The Jefferson Clinton Hotel, formerly known as the Dome Hotel, in the Armory Square area of Syracuse, New York, is a hotel dating from 1927.

It was designed by architect Gustavus A. Young, who also worked on the design for the Hotel Syracuse (1924).

It is a 10-story building designed in the Commercial style, incorporating light-colored brick, carved stone, and terra cotta.  It has "delicately carved stone lintels" above its second-floor windows.  These are 25 single or double windows, around three sides of the building.  It is a three-part commercial-style building.

It is a contributing building in the Armory Square Historic District, listed on the National Register of Historic Places in 1984.  The hotel is identified as the "Dome Hotel" in the NRHP nomination.

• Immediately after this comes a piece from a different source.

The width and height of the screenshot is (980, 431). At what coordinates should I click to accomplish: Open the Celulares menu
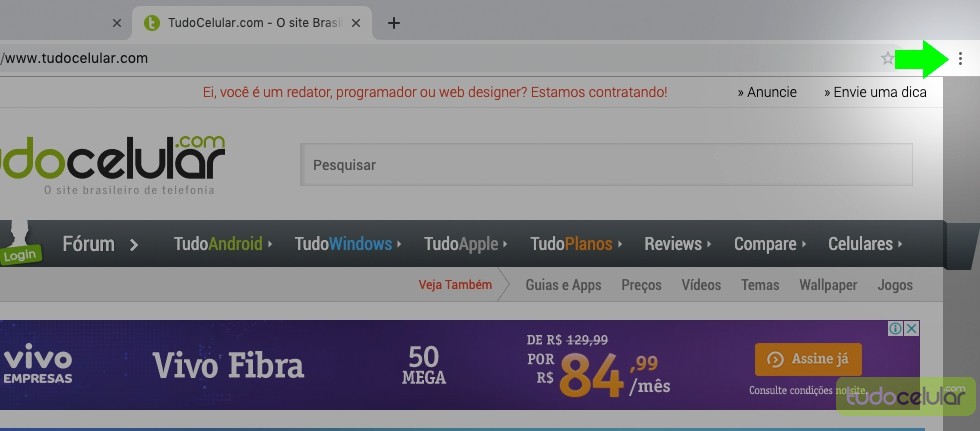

Out of surviving historic hotel buildings in the district, including the Kirk Block (c.1869), the Crown Hotel (c.l876), and the Stag Hotel (1869), the 1927-built Jefferson Clinton is the only one which has not been converted to other uses.  It continues "as one of the city's largest hotels, distinguished by its Commercial style design with carved stone lintels and smooth stone facing on the lower two stories."

Name
It is located at the intersection of W. Jefferson St. and S. Clinton St. in downtown Syracuse.  It was identified as the Dome Hotel in the 1984 listing of the historic district.  Per a tourism website, "During the Great Depression, the hotel was taken over by the City of Syracuse and was renamed the Dome Hotel. This hotel closed in 1986 and remained vacant until 2001 when it reopened as Hawthorn Suites."

Notes

References

Hotels in New York (state)
Buildings and structures in Syracuse, New York
Buildings and structures completed in 1927
1927 establishments in New York (state)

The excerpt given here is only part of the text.